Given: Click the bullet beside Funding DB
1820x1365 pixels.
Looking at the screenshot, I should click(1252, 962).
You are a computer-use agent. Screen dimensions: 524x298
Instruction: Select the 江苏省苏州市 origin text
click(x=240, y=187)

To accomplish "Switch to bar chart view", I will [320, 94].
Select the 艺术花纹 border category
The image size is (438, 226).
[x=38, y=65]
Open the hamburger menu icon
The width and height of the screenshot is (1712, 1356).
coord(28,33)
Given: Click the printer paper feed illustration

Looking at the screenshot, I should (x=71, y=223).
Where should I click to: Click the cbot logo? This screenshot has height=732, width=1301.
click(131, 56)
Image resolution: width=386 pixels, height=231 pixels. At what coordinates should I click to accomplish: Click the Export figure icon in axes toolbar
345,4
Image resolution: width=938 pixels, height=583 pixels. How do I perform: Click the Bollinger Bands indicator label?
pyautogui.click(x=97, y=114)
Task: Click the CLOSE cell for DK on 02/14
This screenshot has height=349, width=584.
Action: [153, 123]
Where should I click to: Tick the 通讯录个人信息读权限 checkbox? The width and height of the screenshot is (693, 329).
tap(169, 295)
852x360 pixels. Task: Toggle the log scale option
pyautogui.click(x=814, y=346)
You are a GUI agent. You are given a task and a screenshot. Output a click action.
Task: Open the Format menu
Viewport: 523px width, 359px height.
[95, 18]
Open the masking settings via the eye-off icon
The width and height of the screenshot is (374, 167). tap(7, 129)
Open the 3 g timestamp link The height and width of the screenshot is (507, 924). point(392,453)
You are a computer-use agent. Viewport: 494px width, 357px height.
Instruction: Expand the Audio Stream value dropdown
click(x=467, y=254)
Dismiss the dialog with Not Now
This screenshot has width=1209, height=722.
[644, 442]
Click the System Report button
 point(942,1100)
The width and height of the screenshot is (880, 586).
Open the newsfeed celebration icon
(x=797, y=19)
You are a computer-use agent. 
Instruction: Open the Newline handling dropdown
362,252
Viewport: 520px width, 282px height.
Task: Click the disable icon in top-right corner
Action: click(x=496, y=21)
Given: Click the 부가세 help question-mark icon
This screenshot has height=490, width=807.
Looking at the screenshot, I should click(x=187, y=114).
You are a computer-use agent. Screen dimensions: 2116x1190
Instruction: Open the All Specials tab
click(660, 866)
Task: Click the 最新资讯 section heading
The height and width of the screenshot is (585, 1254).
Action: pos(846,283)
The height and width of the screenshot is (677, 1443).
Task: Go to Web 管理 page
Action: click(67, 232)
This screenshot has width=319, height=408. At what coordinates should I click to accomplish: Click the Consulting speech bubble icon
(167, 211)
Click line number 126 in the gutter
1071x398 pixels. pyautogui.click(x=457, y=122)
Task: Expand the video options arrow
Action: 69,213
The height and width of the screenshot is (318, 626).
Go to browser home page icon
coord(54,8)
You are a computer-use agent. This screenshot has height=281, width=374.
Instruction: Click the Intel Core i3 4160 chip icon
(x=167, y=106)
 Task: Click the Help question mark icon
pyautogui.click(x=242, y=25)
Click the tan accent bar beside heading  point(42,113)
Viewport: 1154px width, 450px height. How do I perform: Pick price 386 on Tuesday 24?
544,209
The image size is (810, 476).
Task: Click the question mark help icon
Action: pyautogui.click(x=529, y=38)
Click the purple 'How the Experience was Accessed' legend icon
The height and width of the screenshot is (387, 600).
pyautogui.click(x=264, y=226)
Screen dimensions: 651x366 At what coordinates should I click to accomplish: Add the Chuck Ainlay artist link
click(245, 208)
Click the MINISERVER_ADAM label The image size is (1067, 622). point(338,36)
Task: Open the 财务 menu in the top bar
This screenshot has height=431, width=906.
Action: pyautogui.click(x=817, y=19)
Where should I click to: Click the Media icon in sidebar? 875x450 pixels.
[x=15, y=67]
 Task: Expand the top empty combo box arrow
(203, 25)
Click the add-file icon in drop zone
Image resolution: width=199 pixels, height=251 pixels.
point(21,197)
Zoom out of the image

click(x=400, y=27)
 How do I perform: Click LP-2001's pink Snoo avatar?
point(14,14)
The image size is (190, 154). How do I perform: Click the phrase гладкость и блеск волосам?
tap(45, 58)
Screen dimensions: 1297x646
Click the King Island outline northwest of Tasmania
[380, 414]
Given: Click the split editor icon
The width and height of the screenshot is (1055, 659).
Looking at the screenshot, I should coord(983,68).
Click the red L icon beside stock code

——

What you need to do.
Format the listing above as a numbered list, leaving out any blank lines.

Result for this task.
1. Given: Click the bullet beside Funding DB
2. 1820x1365 pixels.
3. Looking at the screenshot, I should click(1252, 962).
4. You are a computer-use agent. Screen dimensions: 524x298
5. Instruction: Select the 江苏省苏州市 origin text
6. click(x=240, y=187)
7. To accomplish "Switch to bar chart view", I will [320, 94].
8. Select the 艺术花纹 border category
9. The image size is (438, 226).
10. [x=38, y=65]
11. Open the hamburger menu icon
12. The width and height of the screenshot is (1712, 1356).
13. coord(28,33)
14. Given: Click the printer paper feed illustration
15. Looking at the screenshot, I should (x=71, y=223).
16. Where should I click to: Click the cbot logo? This screenshot has height=732, width=1301.
17. click(131, 56)
18. Image resolution: width=386 pixels, height=231 pixels. At what coordinates should I click to accomplish: Click the Export figure icon in axes toolbar
19. 345,4
20. Image resolution: width=938 pixels, height=583 pixels. How do I perform: Click the Bollinger Bands indicator label?
21. pyautogui.click(x=97, y=114)
22. Task: Click the CLOSE cell for DK on 02/14
23. This screenshot has height=349, width=584.
24. Action: [153, 123]
25. Where should I click to: Tick the 通讯录个人信息读权限 checkbox? The width and height of the screenshot is (693, 329).
26. tap(169, 295)
27. 852x360 pixels. Task: Toggle the log scale option
28. pyautogui.click(x=814, y=346)
29. You are a GUI agent. You are given a task and a screenshot. Output a click action.
30. Task: Open the Format menu
31. Viewport: 523px width, 359px height.
32. [95, 18]
33. Open the masking settings via the eye-off icon
34. The width and height of the screenshot is (374, 167). tap(7, 129)
35. Open the 3 g timestamp link The height and width of the screenshot is (507, 924). point(392,453)
36. You are a computer-use agent. Viewport: 494px width, 357px height.
37. Instruction: Expand the Audio Stream value dropdown
38. click(x=467, y=254)
39. Dismiss the dialog with Not Now
40. This screenshot has width=1209, height=722.
41. [644, 442]
42. Click the System Report button
43.  point(942,1100)
44. The width and height of the screenshot is (880, 586).
45. Open the newsfeed celebration icon
46. (x=797, y=19)
47. You are a computer-use agent. 
48. Instruction: Open the Newline handling dropdown
49. 362,252
50. Viewport: 520px width, 282px height.
51. Task: Click the disable icon in top-right corner
52. Action: click(x=496, y=21)
53. Given: Click the 부가세 help question-mark icon
54. This screenshot has height=490, width=807.
55. Looking at the screenshot, I should click(x=187, y=114).
56. You are a computer-use agent. Screen dimensions: 2116x1190
57. Instruction: Open the All Specials tab
58. click(660, 866)
59. Task: Click the 最新资讯 section heading
60. The height and width of the screenshot is (585, 1254).
61. Action: pos(846,283)
62. The height and width of the screenshot is (677, 1443).
63. Task: Go to Web 管理 page
64. Action: click(67, 232)
65. This screenshot has width=319, height=408. At what coordinates should I click to accomplish: Click the Consulting speech bubble icon
66. (167, 211)
67. Click line number 126 in the gutter
68. 1071x398 pixels. pyautogui.click(x=457, y=122)
69. Task: Expand the video options arrow
70. Action: 69,213
71. The height and width of the screenshot is (318, 626).
72. Go to browser home page icon
73. coord(54,8)
74. You are a computer-use agent. This screenshot has height=281, width=374.
75. Instruction: Click the Intel Core i3 4160 chip icon
76. (x=167, y=106)
77.  Task: Click the Help question mark icon
78. pyautogui.click(x=242, y=25)
79. Click the tan accent bar beside heading  point(42,113)
80. Viewport: 1154px width, 450px height. How do I perform: Pick price 386 on Tuesday 24?
81. 544,209
82. The image size is (810, 476).
83. Task: Click the question mark help icon
84. Action: pyautogui.click(x=529, y=38)
85. Click the purple 'How the Experience was Accessed' legend icon
86. The height and width of the screenshot is (387, 600).
87. pyautogui.click(x=264, y=226)
88. Screen dimensions: 651x366 At what coordinates should I click to accomplish: Add the Chuck Ainlay artist link
89. click(245, 208)
90. Click the MINISERVER_ADAM label The image size is (1067, 622). point(338,36)
91. Task: Open the 财务 menu in the top bar
92. This screenshot has height=431, width=906.
93. Action: pyautogui.click(x=817, y=19)
94. Where should I click to: Click the Media icon in sidebar? 875x450 pixels.
95. [x=15, y=67]
96.  Task: Expand the top empty combo box arrow
97. (203, 25)
98. Click the add-file icon in drop zone
99. Image resolution: width=199 pixels, height=251 pixels.
100. point(21,197)
101. Zoom out of the image
102. click(x=400, y=27)
103.  How do I perform: Click LP-2001's pink Snoo avatar?
104. point(14,14)
105. The image size is (190, 154). How do I perform: Click the phrase гладкость и блеск волосам?
106. tap(45, 58)
107. Screen dimensions: 1297x646
108. Click the King Island outline northwest of Tasmania
109. [380, 414]
110. Given: Click the split editor icon
111. The width and height of the screenshot is (1055, 659).
112. Looking at the screenshot, I should coord(983,68).
113. Click the red L icon beside stock code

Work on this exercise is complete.